◆ **BRIEF**
Nothing may be dropped or added when the entries below are copied.
*** GIVEN ENTRIES
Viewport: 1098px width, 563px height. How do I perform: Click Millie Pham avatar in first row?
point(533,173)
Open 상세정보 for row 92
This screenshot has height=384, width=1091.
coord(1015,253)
******
◆ **COMPLETED TASK**
Viewport: 1098px width, 563px height. How do I perform: Click Millie Pham avatar in first row?
point(533,173)
Open 상세정보 for row 92
This screenshot has height=384, width=1091.
coord(1015,253)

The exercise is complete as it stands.